Re: the test test - a more detailed analysis of image contents

Paolo Bonzini-3
In reply to this post by Stefan Schmiedl
A couple more data points to give Nicolas some work.

Let's get a random OC:

st> a := (OrderedCollection allInstances at: 14000)
OrderedCollection ()

and let's see where it comes from.  Some objects fail to print because
they point to files on Stefan's machine, so..

st> (b := a allOwners) collect: [ :e | e class ]
(Iliad.RawHtmlElement MethodContext CallinProcess Array Array Array
Array Array Array MethodContext MethodContext Association MethodContext
CallinProcess BlockClosure MethodContext MethodContext MethodContext )

st> b first inspect
An instance of Iliad.RawHtmlElement
   children: OrderedCollection ()
   attributes: Dictionary (
)
   contents: 'falsch'
a RawHtmlElement

Doh.  Here go ~400 bytes:

st> b first attributes basicSize
32
st> b first children basicSize
16

13 megabytes:

st> Iliad.RawHtmlElement allInstances count: [ :e | e children size = 0
& e attributes size = 0 ]
26945

plus 6 more for Iliad.BreakElement:

st> Iliad.Element allSubclasses asArray collect: [ :e | e->(e
allInstances count: [ :e | e children size = 0 & e attributes size = 0 ]) ]
.... Iliad.BreakElement->16613 ....

Regarding children, there are 5166 InputElements and 16613
RadioButtonElement that would save 150 bytes each.

and so on.

I'll look at Accept later.

Paolo


_______________________________________________
help-smalltalk mailing list
[hidden email]
http://lists.gnu.org/mailman/listinfo/help-smalltalk
Reply | Threaded
Open this post in threaded view
|

Re: the test test - a more detailed analysis of image contents

Stefan Schmiedl
On Mon, 20 Jul 2009 21:34:32 +0200
Paolo Bonzini <[hidden email]> wrote:

> st> (b := a allOwners) collect: [ :e | e class ]

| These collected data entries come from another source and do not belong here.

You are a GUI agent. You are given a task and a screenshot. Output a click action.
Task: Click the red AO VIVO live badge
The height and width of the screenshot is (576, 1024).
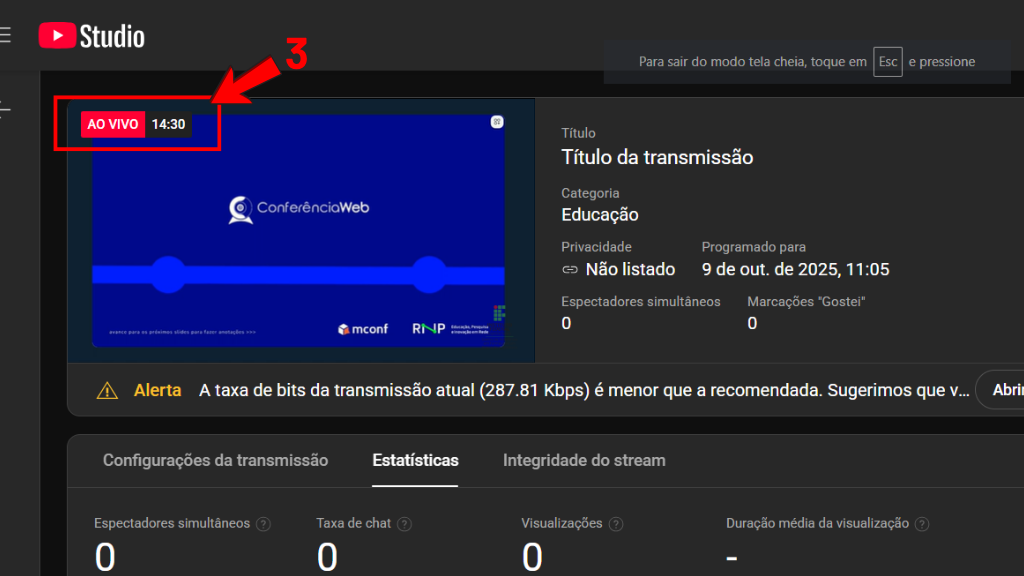click(x=113, y=124)
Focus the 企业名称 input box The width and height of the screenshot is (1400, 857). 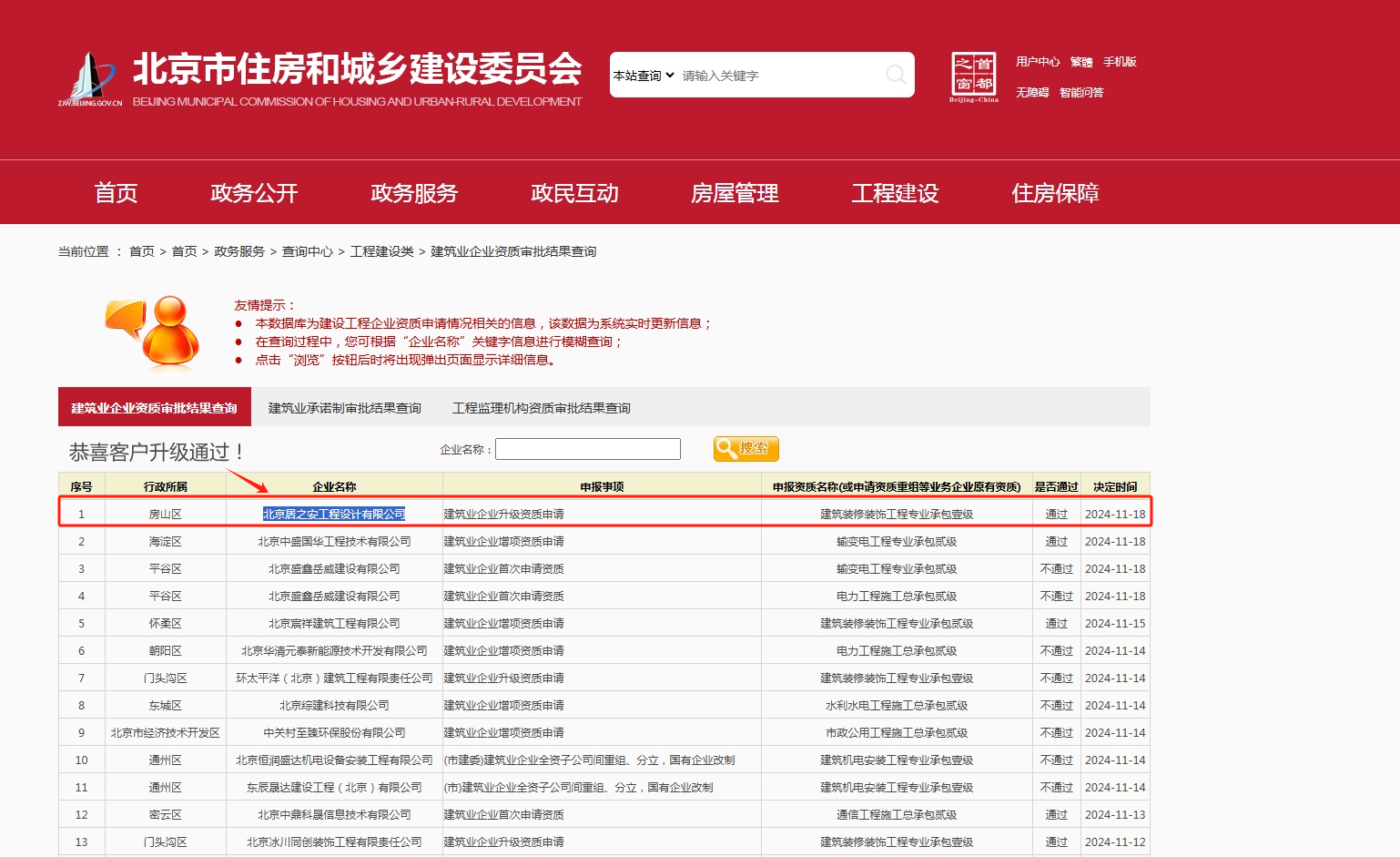coord(587,449)
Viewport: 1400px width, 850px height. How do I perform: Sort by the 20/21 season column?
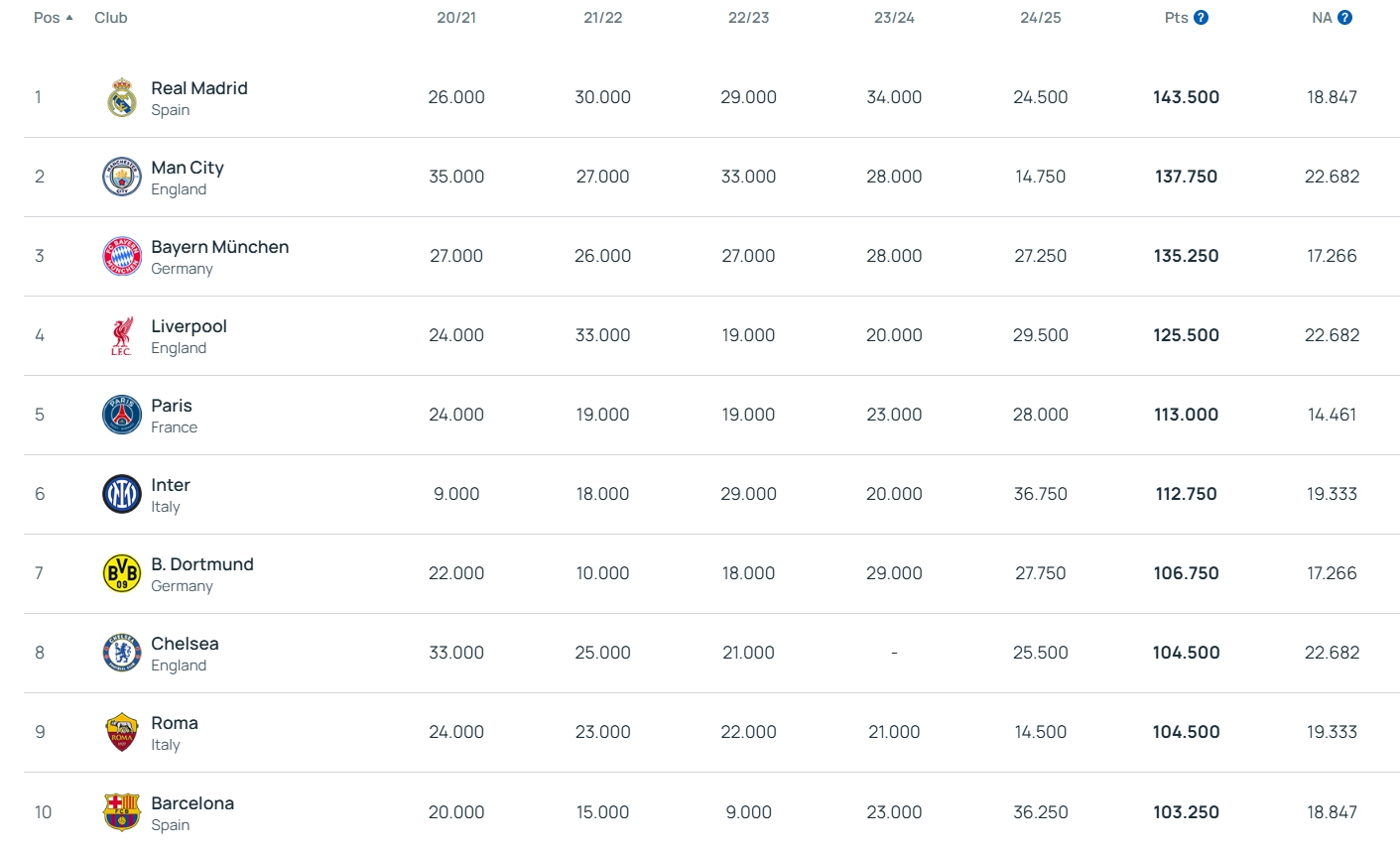[456, 18]
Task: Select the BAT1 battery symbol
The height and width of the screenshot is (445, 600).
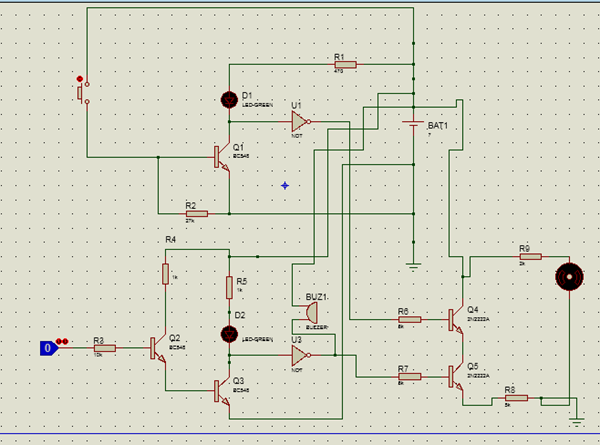Action: 413,124
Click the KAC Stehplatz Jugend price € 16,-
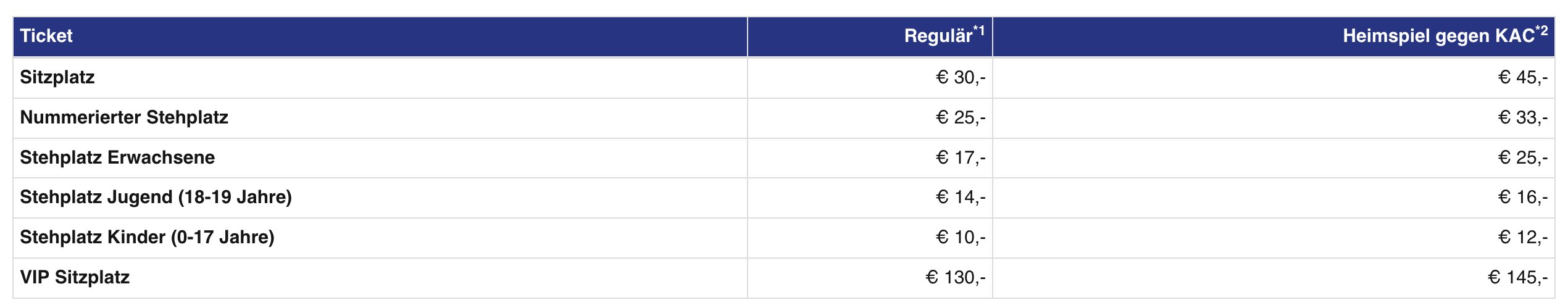 [1523, 197]
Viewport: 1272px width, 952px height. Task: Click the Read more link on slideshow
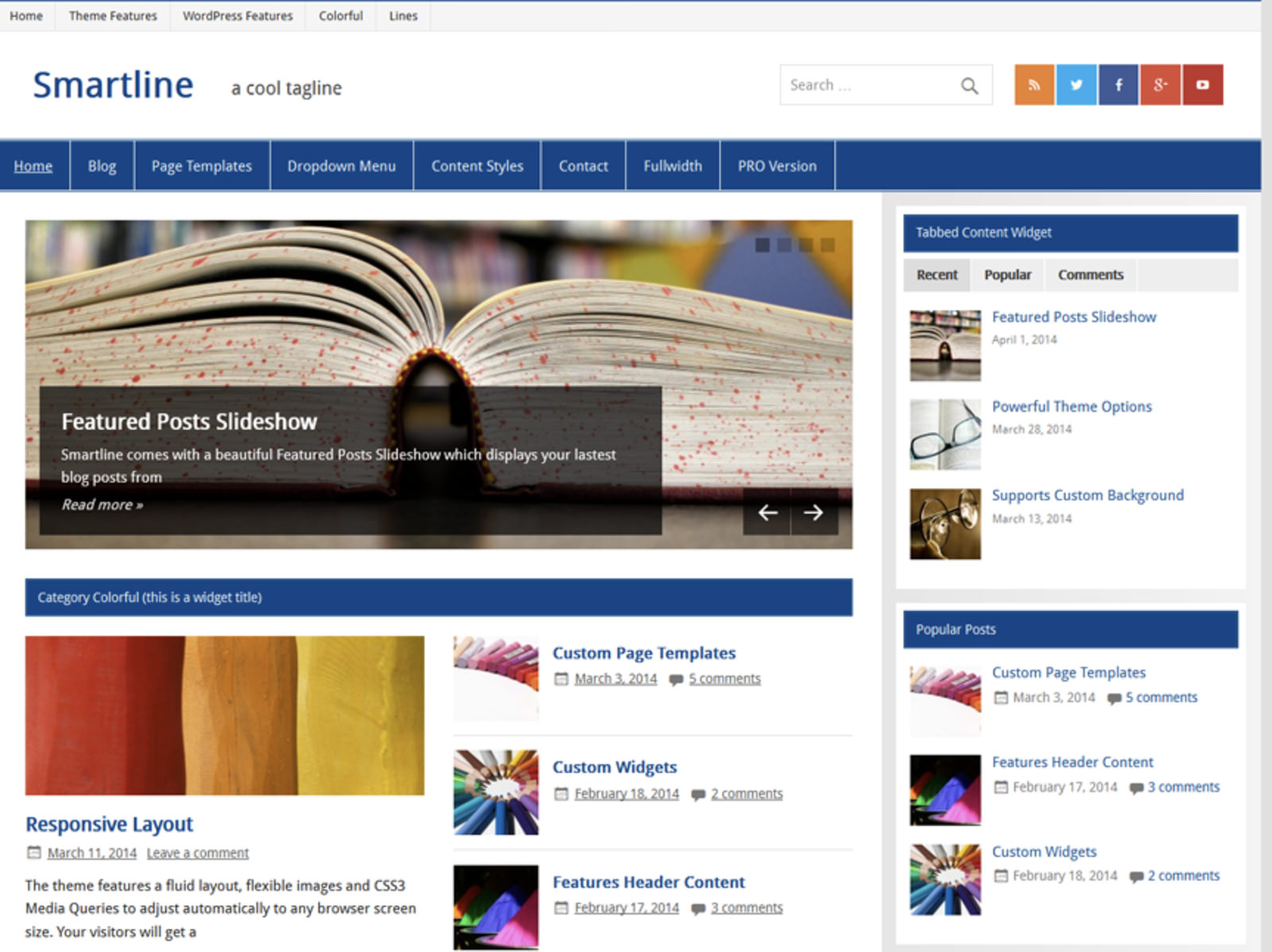coord(102,505)
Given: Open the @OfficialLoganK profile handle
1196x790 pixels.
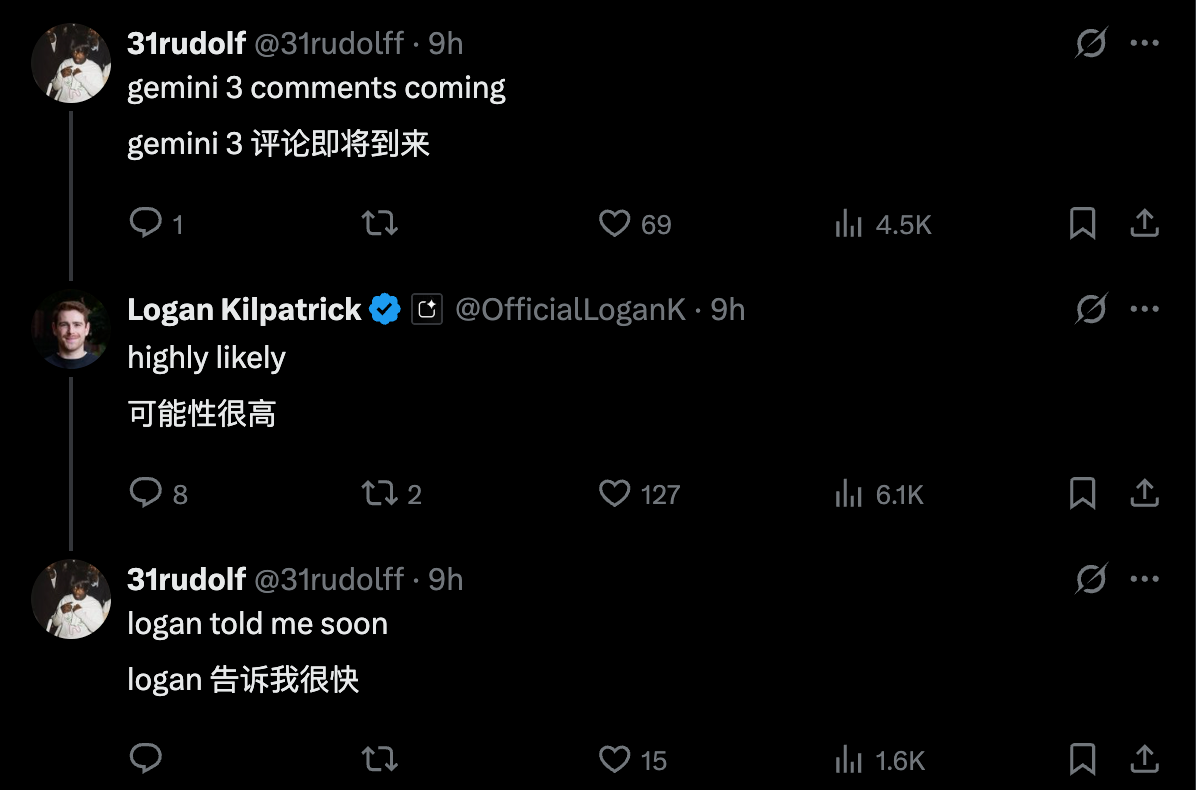Looking at the screenshot, I should [570, 310].
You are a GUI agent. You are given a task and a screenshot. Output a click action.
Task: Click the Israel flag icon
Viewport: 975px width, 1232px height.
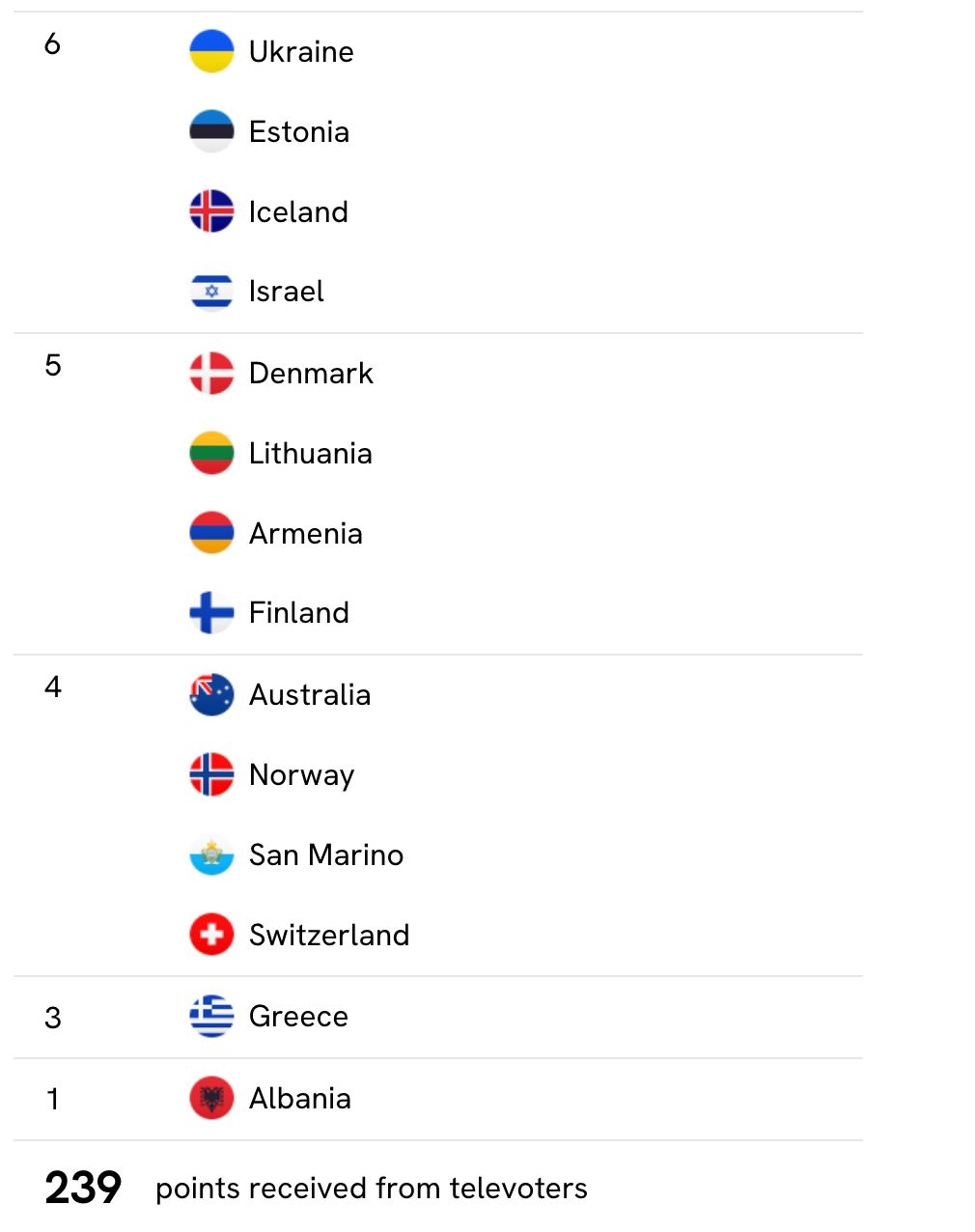coord(211,291)
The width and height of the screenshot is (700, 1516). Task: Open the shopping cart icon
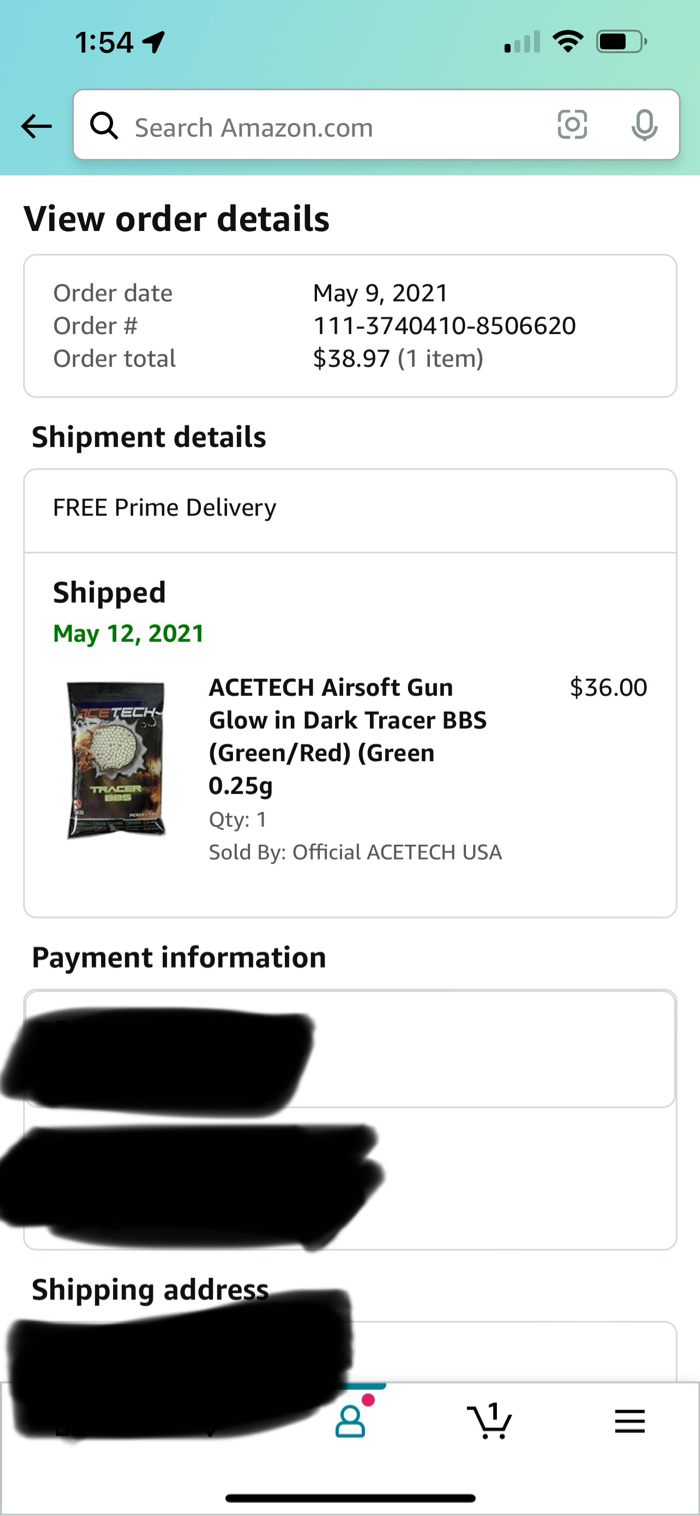coord(489,1420)
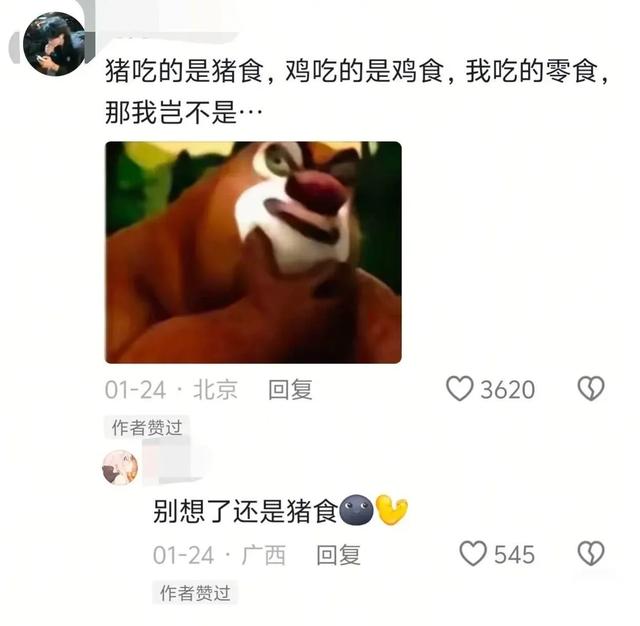Open the reply author's small avatar

pyautogui.click(x=120, y=468)
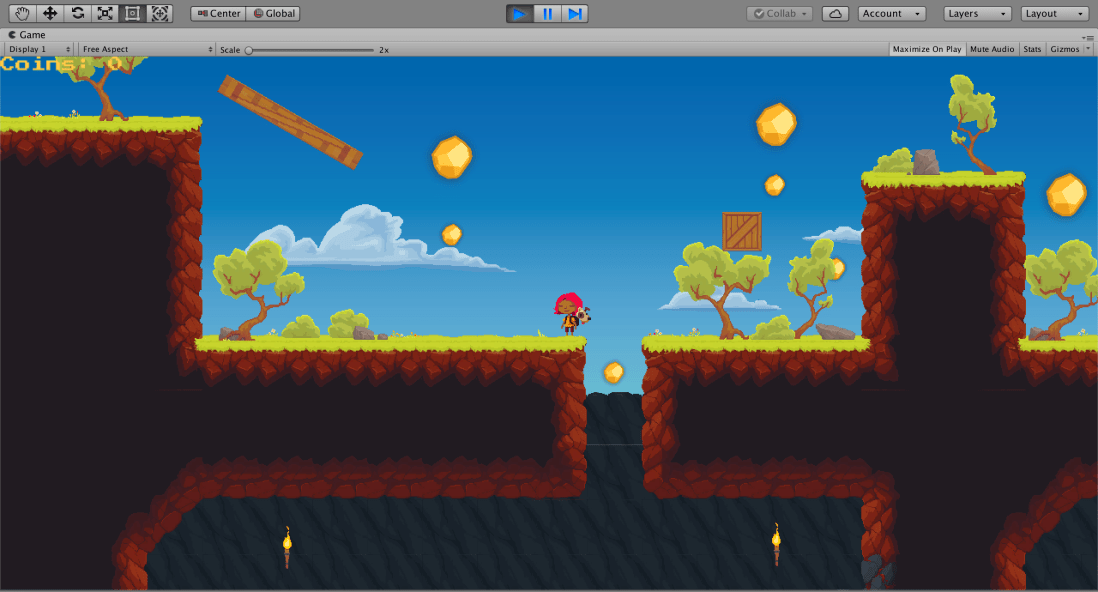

allOwners ... good thing I didn't start writing a reference finder :-)

> st> b first attributes basicSize
> 32

is basicSize the RAM allocated for "the object itself", i.e. mostly the
pointers referencing other objects?

those are two very valuable tools ... thanks.
 

> st> b first children basicSize
> 16
>
> 13 megabytes:
>
> st> Iliad.RawHtmlElement allInstances count: [ :e | e children size = 0
> & e attributes size = 0 ]
> 26945
>
> plus 6 more for Iliad.BreakElement:

heh ... 6MB for <br/>? that's about all the breaks I need in a lifetime :-)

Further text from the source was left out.